Pixel coordinate grounding data:

- - - - - - -

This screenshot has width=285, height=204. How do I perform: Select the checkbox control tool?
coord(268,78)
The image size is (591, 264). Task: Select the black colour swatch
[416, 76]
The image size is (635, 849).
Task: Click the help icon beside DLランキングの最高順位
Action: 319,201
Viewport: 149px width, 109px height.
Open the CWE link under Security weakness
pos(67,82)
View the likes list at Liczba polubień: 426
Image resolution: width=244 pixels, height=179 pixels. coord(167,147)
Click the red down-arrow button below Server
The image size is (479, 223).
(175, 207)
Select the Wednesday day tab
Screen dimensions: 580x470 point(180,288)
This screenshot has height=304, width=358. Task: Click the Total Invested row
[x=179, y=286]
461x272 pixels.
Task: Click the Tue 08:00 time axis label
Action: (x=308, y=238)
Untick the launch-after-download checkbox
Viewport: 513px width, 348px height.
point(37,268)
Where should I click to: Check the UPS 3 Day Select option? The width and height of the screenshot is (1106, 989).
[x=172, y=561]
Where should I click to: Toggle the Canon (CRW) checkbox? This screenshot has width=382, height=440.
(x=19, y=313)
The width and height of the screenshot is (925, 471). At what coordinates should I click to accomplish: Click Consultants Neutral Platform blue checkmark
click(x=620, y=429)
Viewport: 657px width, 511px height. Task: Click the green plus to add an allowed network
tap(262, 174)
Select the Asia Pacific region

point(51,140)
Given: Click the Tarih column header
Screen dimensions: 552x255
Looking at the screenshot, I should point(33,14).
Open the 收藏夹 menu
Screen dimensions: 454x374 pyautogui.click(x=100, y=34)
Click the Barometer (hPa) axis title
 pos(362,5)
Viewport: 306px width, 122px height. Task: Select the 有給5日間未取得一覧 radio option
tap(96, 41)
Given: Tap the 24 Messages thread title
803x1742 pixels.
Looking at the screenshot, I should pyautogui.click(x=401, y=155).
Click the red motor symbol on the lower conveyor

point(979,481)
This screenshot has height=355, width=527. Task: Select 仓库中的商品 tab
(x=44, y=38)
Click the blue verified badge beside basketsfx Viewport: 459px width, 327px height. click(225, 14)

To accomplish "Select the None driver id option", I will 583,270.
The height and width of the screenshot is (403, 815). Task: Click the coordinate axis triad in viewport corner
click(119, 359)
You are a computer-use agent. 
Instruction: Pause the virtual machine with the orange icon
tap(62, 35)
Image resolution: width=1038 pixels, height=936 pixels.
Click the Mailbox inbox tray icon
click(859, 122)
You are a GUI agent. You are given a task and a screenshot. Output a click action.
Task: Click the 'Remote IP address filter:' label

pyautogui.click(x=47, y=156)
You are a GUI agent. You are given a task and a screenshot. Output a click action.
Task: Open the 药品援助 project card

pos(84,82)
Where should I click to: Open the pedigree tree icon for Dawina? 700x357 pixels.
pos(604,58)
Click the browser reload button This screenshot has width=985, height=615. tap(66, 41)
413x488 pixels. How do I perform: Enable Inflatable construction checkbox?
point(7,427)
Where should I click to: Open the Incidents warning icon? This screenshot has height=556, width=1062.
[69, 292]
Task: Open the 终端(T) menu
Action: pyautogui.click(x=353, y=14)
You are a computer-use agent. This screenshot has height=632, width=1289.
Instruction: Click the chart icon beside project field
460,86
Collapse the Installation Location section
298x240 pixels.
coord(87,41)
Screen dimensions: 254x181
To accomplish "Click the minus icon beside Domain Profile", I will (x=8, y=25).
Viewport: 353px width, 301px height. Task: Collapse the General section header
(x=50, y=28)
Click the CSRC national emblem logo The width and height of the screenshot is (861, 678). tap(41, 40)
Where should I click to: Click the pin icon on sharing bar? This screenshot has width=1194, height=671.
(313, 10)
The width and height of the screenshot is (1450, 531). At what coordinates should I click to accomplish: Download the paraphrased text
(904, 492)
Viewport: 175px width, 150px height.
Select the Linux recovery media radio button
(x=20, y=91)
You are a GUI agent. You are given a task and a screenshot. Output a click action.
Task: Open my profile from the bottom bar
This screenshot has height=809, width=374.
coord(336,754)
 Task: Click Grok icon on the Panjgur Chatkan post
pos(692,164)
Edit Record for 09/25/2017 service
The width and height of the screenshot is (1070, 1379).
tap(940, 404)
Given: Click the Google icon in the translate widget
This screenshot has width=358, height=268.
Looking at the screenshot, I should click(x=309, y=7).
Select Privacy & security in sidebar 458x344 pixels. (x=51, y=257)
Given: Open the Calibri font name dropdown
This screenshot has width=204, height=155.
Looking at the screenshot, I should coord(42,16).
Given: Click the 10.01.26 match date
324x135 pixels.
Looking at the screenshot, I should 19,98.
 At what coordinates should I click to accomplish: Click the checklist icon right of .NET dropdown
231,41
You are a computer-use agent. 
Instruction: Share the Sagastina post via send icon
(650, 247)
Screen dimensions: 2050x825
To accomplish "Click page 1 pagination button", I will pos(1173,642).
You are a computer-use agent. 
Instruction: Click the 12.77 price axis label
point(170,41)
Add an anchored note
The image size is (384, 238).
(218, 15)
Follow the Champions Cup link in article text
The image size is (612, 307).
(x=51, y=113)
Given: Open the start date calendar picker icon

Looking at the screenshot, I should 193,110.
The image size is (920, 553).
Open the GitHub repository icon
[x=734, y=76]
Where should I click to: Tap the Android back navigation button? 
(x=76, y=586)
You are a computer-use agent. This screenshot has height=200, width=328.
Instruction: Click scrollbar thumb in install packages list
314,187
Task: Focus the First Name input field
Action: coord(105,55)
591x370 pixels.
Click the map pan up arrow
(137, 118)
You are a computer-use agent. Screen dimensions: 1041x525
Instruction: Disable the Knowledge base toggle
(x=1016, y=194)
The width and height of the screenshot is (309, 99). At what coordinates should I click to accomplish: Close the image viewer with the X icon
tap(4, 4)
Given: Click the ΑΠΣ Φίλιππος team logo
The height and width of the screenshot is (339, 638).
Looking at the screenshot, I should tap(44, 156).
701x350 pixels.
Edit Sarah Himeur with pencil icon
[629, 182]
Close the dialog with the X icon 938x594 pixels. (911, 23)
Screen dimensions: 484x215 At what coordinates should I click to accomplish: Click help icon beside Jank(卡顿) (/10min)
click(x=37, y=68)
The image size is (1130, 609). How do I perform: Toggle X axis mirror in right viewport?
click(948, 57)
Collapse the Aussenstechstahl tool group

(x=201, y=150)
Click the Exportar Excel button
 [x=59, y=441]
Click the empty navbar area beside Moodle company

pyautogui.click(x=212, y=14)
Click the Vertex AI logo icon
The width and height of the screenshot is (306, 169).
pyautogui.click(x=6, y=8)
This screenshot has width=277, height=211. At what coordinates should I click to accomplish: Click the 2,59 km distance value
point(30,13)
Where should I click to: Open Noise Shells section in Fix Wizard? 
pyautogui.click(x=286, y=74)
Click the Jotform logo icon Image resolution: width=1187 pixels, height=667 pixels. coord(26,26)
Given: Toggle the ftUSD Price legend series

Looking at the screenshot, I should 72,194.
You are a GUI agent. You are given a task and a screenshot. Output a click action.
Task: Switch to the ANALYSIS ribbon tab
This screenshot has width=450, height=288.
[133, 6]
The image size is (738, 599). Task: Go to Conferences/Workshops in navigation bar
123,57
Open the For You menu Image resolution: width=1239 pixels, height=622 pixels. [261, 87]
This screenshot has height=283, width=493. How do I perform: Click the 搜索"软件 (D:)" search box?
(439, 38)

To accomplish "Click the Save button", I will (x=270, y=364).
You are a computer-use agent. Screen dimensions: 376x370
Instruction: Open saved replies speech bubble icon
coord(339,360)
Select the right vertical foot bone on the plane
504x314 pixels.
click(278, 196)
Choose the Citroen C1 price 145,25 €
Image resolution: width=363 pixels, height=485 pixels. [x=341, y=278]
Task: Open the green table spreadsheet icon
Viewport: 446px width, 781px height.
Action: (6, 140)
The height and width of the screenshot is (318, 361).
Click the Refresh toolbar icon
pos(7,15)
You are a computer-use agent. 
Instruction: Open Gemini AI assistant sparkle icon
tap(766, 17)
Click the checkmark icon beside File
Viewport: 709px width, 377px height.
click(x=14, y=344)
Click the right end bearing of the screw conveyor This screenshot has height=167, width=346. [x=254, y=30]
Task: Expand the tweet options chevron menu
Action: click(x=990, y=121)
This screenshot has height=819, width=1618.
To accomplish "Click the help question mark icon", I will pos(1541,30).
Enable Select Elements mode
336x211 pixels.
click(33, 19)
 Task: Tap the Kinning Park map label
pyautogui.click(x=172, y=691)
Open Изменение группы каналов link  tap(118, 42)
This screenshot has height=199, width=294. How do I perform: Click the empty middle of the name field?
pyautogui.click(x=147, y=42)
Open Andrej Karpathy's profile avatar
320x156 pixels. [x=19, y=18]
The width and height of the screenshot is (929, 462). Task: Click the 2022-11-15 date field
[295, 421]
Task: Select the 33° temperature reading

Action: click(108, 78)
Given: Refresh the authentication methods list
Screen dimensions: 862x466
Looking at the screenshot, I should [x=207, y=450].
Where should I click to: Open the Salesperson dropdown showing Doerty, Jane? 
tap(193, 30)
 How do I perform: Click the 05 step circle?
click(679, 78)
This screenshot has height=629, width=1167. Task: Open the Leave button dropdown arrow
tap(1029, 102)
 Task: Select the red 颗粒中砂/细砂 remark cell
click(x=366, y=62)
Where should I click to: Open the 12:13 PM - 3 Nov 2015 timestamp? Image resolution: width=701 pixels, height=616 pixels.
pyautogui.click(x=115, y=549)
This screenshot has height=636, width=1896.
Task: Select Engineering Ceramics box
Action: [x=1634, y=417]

- - - - - - -

> **Problem to solve**
Restate word for word the lines of the data above, starting at the line containing "Click the CSRC" and ending at the line containing "Given: Click the Google", both included, and nothing more.

> **Response below**
Click the CSRC national emblem logo The width and height of the screenshot is (861, 678). tap(41, 40)
Where should I click to: Click the pin icon on sharing bar? This screenshot has width=1194, height=671.
(313, 10)
The width and height of the screenshot is (1450, 531). At what coordinates should I click to accomplish: Download the paraphrased text
(904, 492)
Viewport: 175px width, 150px height.
Select the Linux recovery media radio button
(x=20, y=91)
You are a GUI agent. You are given a task and a screenshot. Output a click action.
Task: Open my profile from the bottom bar
This screenshot has height=809, width=374.
coord(336,754)
 Task: Click Grok icon on the Panjgur Chatkan post
pos(692,164)
Edit Record for 09/25/2017 service
The width and height of the screenshot is (1070, 1379).
tap(940, 404)
Given: Click the Google icon in the translate widget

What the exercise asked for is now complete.